▶ [Texte à lire]

Oubliés de l'Histoire : les internés américains du camp B de Royallieu
1941, Pearl-Harbor, les Américains entrent dans le conflit de la seconde guerre mondiale. Pour leurs compatriotes qui se trouvaient en France, les arrestations sont immédiates. Internés au camp de Royallieu, aux côtés des résistants et des Juifs, ce sont "Les internés oubliés : Les Américains du camp B de Royallieu". Le mémorial de la Déportation de Compiègne consacre une exposition à ces prisonniers oubliés. Une première où sont présentés des documents et objets exceptionnels, issus des collections du Mémorial ou prêtés par les familles
Reportage : Jean-Pierre Rey, Aurélien Barège, Dominique Choisy
Macéo Jefferson prisonnier et musicien du camp
Considérés comme une monnaie d’échange potentielle, ces prisonniers n’ont jamais été déportés mais étaient sous le statut de prisonniers de guerre. "Les Etats-Unis faisaient la même chose de leur côté avec leurs ressortissants allemands, l’idée était de procéder à des échanges de prisonniers", explique Anne Bonamy, Directrice du Mémorial de l'Internement et de la Déportation.Mais seuls 78 internés sur 500 furent libérés. Les autres s’organisèrent et occupèrent leurs journées en créant et en échangeant leurs œuvres contre du chocolat ! Dessins (dont certains ont traversé l’Atlantique ou la Manche !), lettres, photographies, effets personnels, témoignages, et même des œuvres musicales composées au camp. "Il y a toute une vie artistique qui s’organise, beaucoup de musiciens parmi eux, le plus célèbre d’entre eux étant Macéo Jefferrson".
Les internés seront finalement libérés le 1e septembre 1944 par leurs compatriotes.

▶ [Consigne] Pourriez-vous poursuivre l'article sur les internés américains du camp de Royallieu en reprenant juste après sa dernière phrase ?

Relevés de position des éléments à l'écran:
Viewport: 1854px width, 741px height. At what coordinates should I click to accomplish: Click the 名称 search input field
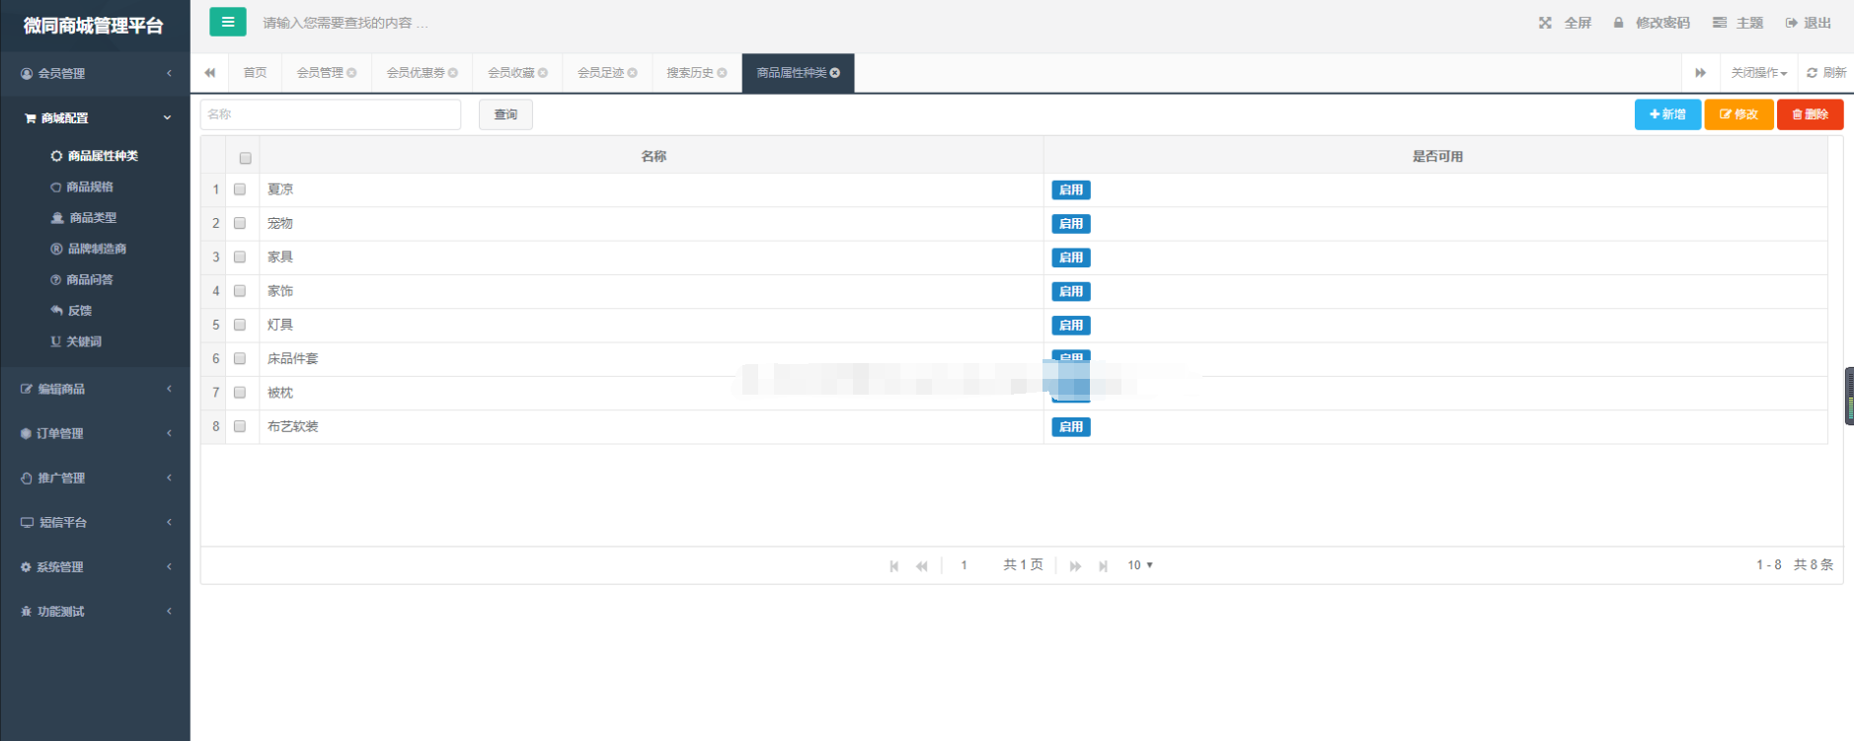point(331,114)
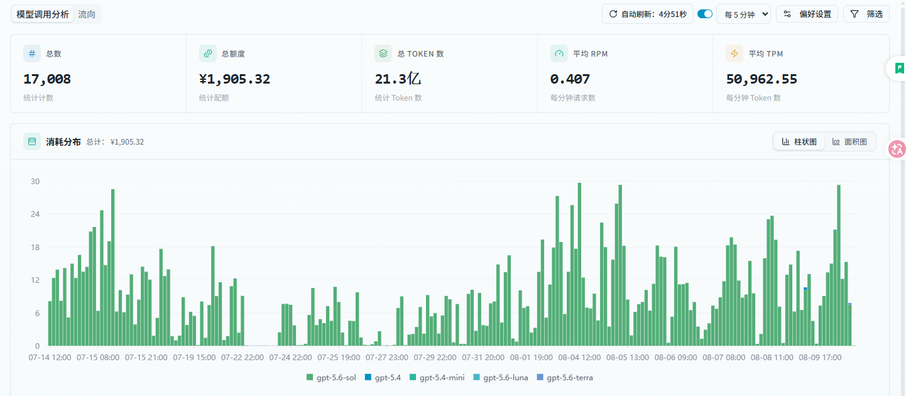906x396 pixels.
Task: Switch chart to 面积图 view
Action: [849, 141]
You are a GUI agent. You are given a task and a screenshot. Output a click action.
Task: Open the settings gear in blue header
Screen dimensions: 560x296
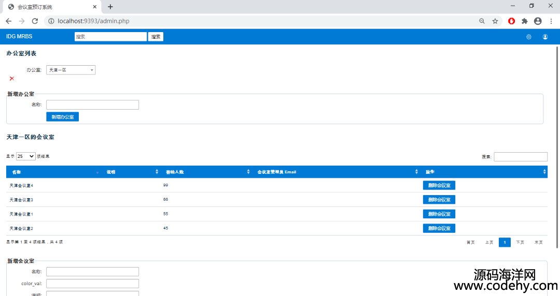pos(528,37)
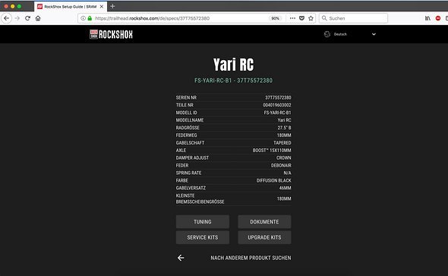This screenshot has width=448, height=276.
Task: Open the Dokumente section
Action: [264, 222]
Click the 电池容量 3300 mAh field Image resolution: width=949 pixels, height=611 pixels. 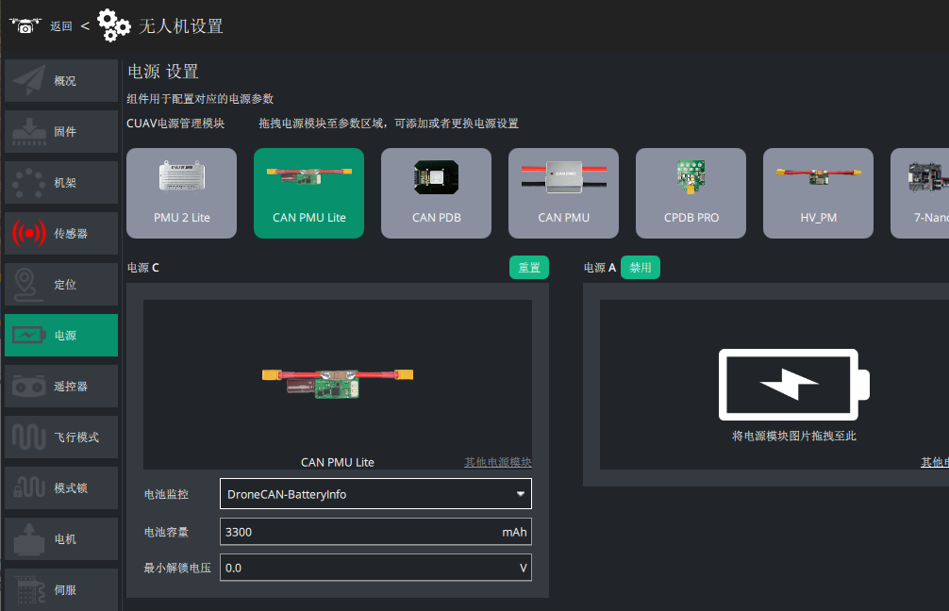(x=375, y=532)
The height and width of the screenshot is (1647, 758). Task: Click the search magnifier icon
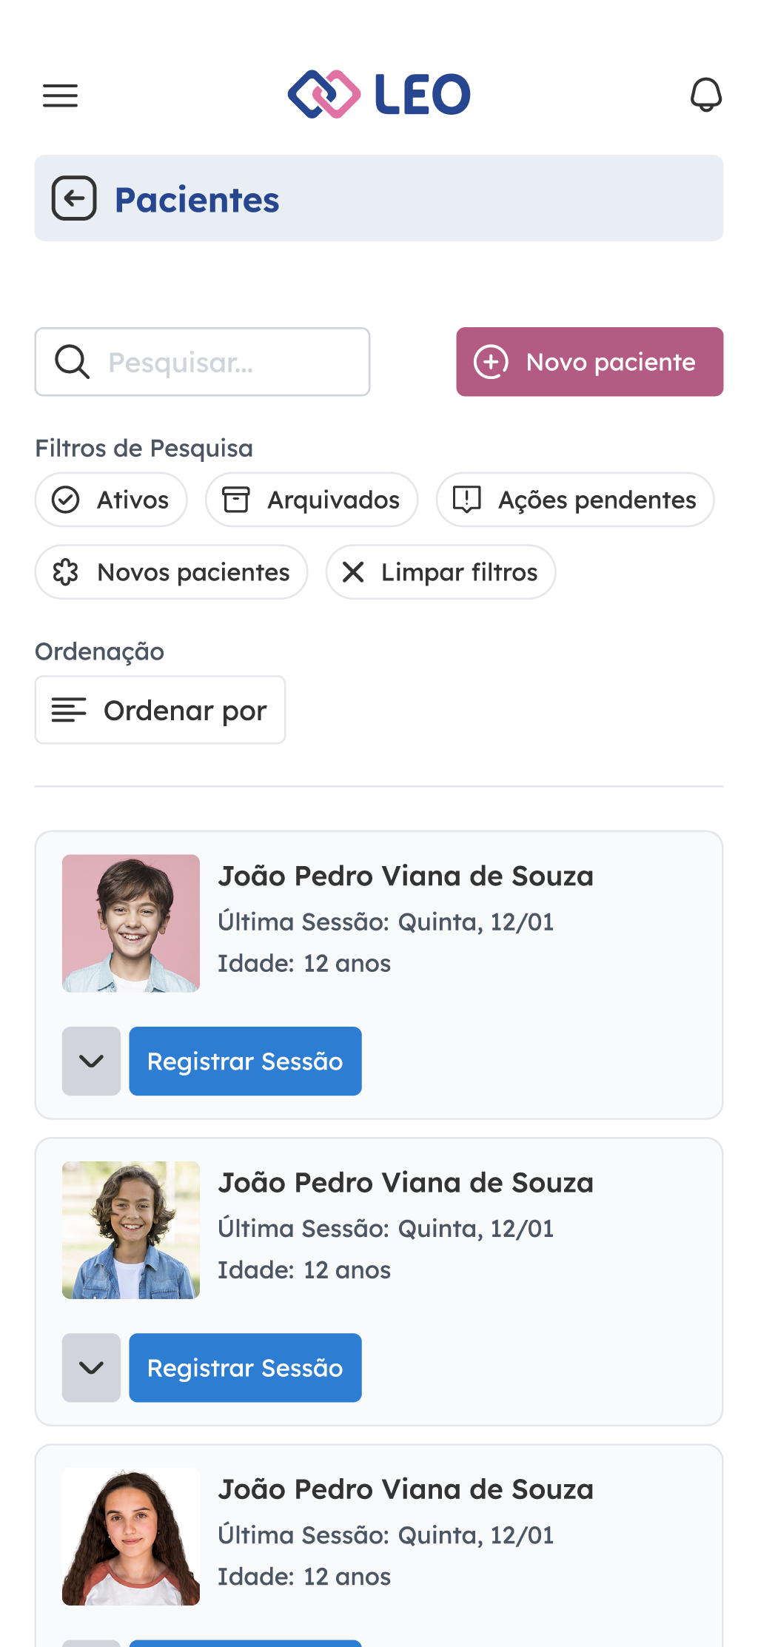(x=73, y=362)
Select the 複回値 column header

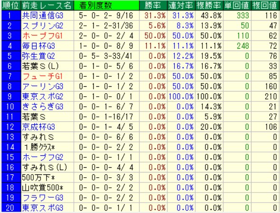click(x=265, y=5)
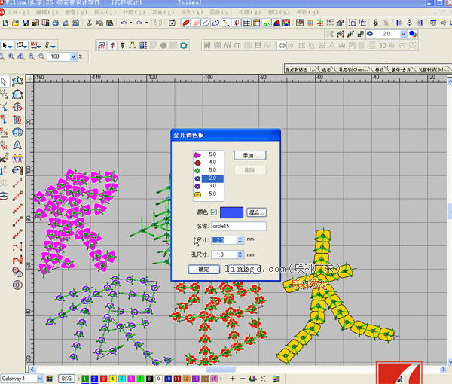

▶ [Réponse obtenue]
Un beau mélange culturel
Issus de la vague d’immigration des anciens combattants de la première guerre mondiale et du crash boursier de 1929, ces ressortissants américains étaient originaires d’Amérique Centrale mais aussi d’Amérique du sud et même de Cuba. La France, pays de la liberté d’expression, attire de nombreux artistes, écrivains et musiciens.A l'image de cette communauté venue d'outre-Atlantique, "Le Camp B" est un beau mélange où les individus aux cultures diverses se croisent. Une profondeur culturelle enrichie par une grandeur intellectuelle, "On a beaucoup de dessinateurs cubains ou argentins qui font des dessins magnifiques du camp et qui vont permettre cette multitude de signatures qui sont des mines d’or", explique encore la conservatrice.
Des hommes mais aussi des femmes et des enfants
L'exposition évoque grâce à des documents inédits le destin tragique de ces 500 hommes qui avaient le seul tort d'être américains. Parmi les prisonniers, quelques femmes mais aussi de rares enfants étaient internés avant d'être transférés dans le camp de Vittel (Vosges).Un pan de l'histoire tombé dans l'oubli et encore ignoré
L’exposition du mémorial de la déportation de Compiègne a pu avoir lieu grâce aux travaux de recherche de Thiphaine Dupuy de Mery. Etudiante en master 2, son sujet de mémoire l’amène en Suisse à Genève et à Berne où elle découvre dans les archives, des documents totalement inédits : rapports du consulat Suisse, de la Croix-Rouge Internationale, passeports provisoires.Un trésor qui se trouve aujourd’hui exposé au grand jour pour le grand public permettant de redonner une existence historique à ces hommes.
A l'occasion du vernissage de l'exposition, deux anciens internés américains ont pu faire l'honneur de leur présence. L’une, Charlotte Trinchieri, avait 7 ans en 1943, l’autre, René Castellanos, avait 17 ans.
Une célébration chargée d'émotion qui n'a reçu aucun intérêt d'un quelconque représentant de l'ambassade des Etats-Unis en France, déplore Madame Anne Bonamy.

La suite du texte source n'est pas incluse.